25 March 2021, The Tablet

Liverpool synod puts laity at heart of reforms



Liverpool synod puts laity at heart of reforms

Archbishop Malcolm McMahon at Liverpool cathedral.
PA/Alamy

Liverpool archdiocese’s synod has published recommendations that place lay men and women at the heart of efforts to revive and sustain the Catholic faith.

They present a vision of the laity working alongside clergy in almost every sphere of activity including paid pastoral roles.

The 19 recommendations cover a broad range of topics including evangelisation, spiritual formation, governance and synodality, property, the environment, ecumenism and the place of the Church in the world. One seeks “a process that ensures women are equal, valued, visible and heard” and another, “dialogue with those who feel excluded”.

“The richness of the recommendations which have come out of this synod process we are journeying on together is great to see,” said Archbishop Malcolm McMahon in a statement. “They demonstrate the commitment shown by synod members, and indeed the whole archdiocese, particularly in what has been a very challenging year.”

The archbishop inaugurated Synod 2020 in February 2019 and invited the archdiocese to consider: “How do we become the Church that God wants us to be?” The backdrop is one of remorseless decline with sharp falls in Mass attendance and in the number of priests. If present trends continue, there will only be 50 active priests in 25 years. Forty-seven churches have closed in the last 20 years.

Five hundred synod members will vote on the recommendations at a virtual meeting on 19 June. The archbishop and his working group will then translate those approved into a pastoral plan which he will promulgate on the First Sunday of Advent, 28 November.

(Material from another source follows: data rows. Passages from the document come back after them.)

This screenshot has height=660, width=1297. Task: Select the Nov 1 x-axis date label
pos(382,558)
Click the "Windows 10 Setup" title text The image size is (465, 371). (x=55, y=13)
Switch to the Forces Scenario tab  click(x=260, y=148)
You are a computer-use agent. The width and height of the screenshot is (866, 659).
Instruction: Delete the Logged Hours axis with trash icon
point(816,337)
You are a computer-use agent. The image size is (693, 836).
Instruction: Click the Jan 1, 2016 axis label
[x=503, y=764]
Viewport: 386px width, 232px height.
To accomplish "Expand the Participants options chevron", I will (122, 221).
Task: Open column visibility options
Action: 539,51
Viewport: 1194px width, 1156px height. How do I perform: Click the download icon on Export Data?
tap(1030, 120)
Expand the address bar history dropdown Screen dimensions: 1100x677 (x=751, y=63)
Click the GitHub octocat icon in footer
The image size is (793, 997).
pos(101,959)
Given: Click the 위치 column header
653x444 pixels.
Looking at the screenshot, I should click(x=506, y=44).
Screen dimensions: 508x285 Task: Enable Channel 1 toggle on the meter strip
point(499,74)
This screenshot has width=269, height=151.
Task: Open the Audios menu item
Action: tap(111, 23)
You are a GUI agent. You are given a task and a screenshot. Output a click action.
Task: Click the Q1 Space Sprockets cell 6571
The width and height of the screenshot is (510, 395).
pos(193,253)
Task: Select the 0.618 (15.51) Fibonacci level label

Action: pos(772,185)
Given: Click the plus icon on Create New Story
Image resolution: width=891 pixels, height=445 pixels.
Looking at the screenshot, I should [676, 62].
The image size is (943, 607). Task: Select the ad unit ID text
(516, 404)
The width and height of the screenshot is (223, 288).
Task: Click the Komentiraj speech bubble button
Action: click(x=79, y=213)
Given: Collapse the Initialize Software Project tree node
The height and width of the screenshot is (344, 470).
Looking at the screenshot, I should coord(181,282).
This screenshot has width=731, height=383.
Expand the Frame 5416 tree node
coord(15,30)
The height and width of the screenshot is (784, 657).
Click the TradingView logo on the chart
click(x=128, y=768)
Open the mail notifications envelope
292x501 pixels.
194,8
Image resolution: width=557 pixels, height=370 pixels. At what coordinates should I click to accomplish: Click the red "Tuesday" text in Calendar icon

Synod moderator, Fr Philip Inch, who is a member of the working group, said the synod will provide a clear steer for the plan: “Some of the recommendations are very general, but hiding in each one is such a strength of feel- ing that includes the place of people who feel excluded, on the margins, people who are gay, who are divorced and remarried, those excluded because they prefer to worship in the Extraordinary Form. That’s the challenge of the next step: to make them into con- crete actions, and to affect how the diocese operates.”

Fr Inch said the synod recognises that the present model in which parishes are organised is no longer sustainable: “We have to look at how we deploy clergy, at parish and deanery boundaries, and at the employment of lay ministers.” He added that the vocation of the priest is being seen afresh as encouraging “the flowering of the gifts of the lay- people as it says in the Catechism”.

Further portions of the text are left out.